Work instruction » Every record here needs to be retyped exactly.

Stored records »
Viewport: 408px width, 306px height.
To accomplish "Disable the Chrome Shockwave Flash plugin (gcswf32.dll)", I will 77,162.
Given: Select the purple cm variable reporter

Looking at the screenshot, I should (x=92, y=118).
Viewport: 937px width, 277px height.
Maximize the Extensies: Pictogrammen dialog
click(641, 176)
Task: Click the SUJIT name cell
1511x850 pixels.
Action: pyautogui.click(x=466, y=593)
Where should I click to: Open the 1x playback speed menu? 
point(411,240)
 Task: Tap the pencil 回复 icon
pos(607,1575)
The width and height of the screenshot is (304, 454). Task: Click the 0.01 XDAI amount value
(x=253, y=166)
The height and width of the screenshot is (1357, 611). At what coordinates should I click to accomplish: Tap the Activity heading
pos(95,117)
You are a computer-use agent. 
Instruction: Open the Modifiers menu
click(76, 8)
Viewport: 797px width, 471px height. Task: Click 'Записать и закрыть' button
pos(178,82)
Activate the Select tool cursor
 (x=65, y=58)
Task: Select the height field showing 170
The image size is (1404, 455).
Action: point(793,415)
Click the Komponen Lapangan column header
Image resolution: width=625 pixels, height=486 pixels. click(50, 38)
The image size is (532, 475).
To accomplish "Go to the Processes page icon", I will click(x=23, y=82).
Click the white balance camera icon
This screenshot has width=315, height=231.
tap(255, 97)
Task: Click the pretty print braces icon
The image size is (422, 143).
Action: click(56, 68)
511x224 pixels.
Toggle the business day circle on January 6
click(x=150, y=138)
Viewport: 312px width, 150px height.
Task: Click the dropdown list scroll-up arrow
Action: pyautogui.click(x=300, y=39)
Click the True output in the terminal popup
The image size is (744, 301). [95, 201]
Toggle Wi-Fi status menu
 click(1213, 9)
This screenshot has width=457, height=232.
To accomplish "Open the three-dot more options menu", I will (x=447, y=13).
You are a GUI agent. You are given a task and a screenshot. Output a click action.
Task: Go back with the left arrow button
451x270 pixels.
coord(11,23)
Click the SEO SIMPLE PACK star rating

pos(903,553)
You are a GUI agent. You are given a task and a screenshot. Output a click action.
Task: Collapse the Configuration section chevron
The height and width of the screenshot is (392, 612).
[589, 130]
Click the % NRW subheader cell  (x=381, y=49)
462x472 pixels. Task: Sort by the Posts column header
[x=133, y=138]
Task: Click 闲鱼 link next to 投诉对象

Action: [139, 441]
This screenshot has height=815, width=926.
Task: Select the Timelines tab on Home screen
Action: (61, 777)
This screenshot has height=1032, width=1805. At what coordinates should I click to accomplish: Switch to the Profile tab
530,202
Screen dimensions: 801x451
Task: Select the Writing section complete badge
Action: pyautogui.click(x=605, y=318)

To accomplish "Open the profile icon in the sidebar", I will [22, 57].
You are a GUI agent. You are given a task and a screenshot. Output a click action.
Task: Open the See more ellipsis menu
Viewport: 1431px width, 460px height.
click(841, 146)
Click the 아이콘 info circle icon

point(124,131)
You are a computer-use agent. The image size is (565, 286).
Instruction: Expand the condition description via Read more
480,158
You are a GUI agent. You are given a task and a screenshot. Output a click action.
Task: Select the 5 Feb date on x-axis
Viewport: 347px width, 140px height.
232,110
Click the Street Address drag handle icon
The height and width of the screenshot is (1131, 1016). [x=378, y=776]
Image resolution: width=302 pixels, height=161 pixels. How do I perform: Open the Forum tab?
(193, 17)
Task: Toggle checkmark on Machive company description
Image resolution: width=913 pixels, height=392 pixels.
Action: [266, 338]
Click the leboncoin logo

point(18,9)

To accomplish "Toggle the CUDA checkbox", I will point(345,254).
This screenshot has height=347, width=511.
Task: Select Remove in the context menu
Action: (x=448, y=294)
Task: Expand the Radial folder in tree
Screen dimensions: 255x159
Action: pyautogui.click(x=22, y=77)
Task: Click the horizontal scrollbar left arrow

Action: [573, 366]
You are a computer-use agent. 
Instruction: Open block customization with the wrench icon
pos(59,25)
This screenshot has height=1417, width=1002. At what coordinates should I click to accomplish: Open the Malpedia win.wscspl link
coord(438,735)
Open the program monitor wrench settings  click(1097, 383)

Exercise result »
Viewport: 408px width, 306px height.
To accomplish "Disable the Chrome Shockwave Flash plugin (gcswf32.dll)", I will 77,162.
Given: Select the purple cm variable reporter

Looking at the screenshot, I should (x=92, y=118).
Viewport: 937px width, 277px height.
Maximize the Extensies: Pictogrammen dialog
click(641, 176)
Task: Click the SUJIT name cell
1511x850 pixels.
Action: pyautogui.click(x=466, y=593)
Where should I click to: Open the 1x playback speed menu? 
point(411,240)
 Task: Tap the pencil 回复 icon
pos(607,1575)
The width and height of the screenshot is (304, 454). Task: Click the 0.01 XDAI amount value
(x=253, y=166)
The height and width of the screenshot is (1357, 611). At what coordinates should I click to accomplish: Tap the Activity heading
pos(95,117)
You are a computer-use agent. 
Instruction: Open the Modifiers menu
click(76, 8)
Viewport: 797px width, 471px height. Task: Click 'Записать и закрыть' button
pos(178,82)
Activate the Select tool cursor
 (x=65, y=58)
Task: Select the height field showing 170
The image size is (1404, 455).
Action: point(793,415)
Click the Komponen Lapangan column header
Image resolution: width=625 pixels, height=486 pixels. click(50, 38)
The image size is (532, 475).
To accomplish "Go to the Processes page icon", I will click(x=23, y=82).
Click the white balance camera icon
This screenshot has width=315, height=231.
tap(255, 97)
Task: Click the pretty print braces icon
The image size is (422, 143).
Action: click(56, 68)
511x224 pixels.
Toggle the business day circle on January 6
click(x=150, y=138)
Viewport: 312px width, 150px height.
Task: Click the dropdown list scroll-up arrow
Action: pyautogui.click(x=300, y=39)
Click the True output in the terminal popup
The image size is (744, 301). [95, 201]
Toggle Wi-Fi status menu
 click(1213, 9)
This screenshot has width=457, height=232.
To accomplish "Open the three-dot more options menu", I will (x=447, y=13).
You are a GUI agent. You are given a task and a screenshot. Output a click action.
Task: Go back with the left arrow button
451x270 pixels.
coord(11,23)
Click the SEO SIMPLE PACK star rating

pos(903,553)
You are a GUI agent. You are given a task and a screenshot. Output a click action.
Task: Collapse the Configuration section chevron
The height and width of the screenshot is (392, 612).
[589, 130]
Click the % NRW subheader cell  (x=381, y=49)
462x472 pixels. Task: Sort by the Posts column header
[x=133, y=138]
Task: Click 闲鱼 link next to 投诉对象

Action: [139, 441]
This screenshot has height=815, width=926.
Task: Select the Timelines tab on Home screen
Action: (61, 777)
This screenshot has height=1032, width=1805. At what coordinates should I click to accomplish: Switch to the Profile tab
530,202
Screen dimensions: 801x451
Task: Select the Writing section complete badge
Action: pyautogui.click(x=605, y=318)

To accomplish "Open the profile icon in the sidebar", I will [22, 57].
You are a GUI agent. You are given a task and a screenshot. Output a click action.
Task: Open the See more ellipsis menu
Viewport: 1431px width, 460px height.
click(841, 146)
Click the 아이콘 info circle icon

point(124,131)
You are a computer-use agent. The image size is (565, 286).
Instruction: Expand the condition description via Read more
480,158
You are a GUI agent. You are given a task and a screenshot. Output a click action.
Task: Select the 5 Feb date on x-axis
Viewport: 347px width, 140px height.
232,110
Click the Street Address drag handle icon
The height and width of the screenshot is (1131, 1016). [x=378, y=776]
Image resolution: width=302 pixels, height=161 pixels. How do I perform: Open the Forum tab?
(193, 17)
Task: Toggle checkmark on Machive company description
Image resolution: width=913 pixels, height=392 pixels.
Action: [266, 338]
Click the leboncoin logo

point(18,9)

To accomplish "Toggle the CUDA checkbox", I will point(345,254).
This screenshot has height=347, width=511.
Task: Select Remove in the context menu
Action: (x=448, y=294)
Task: Expand the Radial folder in tree
Screen dimensions: 255x159
Action: pyautogui.click(x=22, y=77)
Task: Click the horizontal scrollbar left arrow

Action: [573, 366]
You are a computer-use agent. 
Instruction: Open block customization with the wrench icon
pos(59,25)
This screenshot has height=1417, width=1002. At what coordinates should I click to accomplish: Open the Malpedia win.wscspl link
coord(438,735)
Open the program monitor wrench settings  click(1097, 383)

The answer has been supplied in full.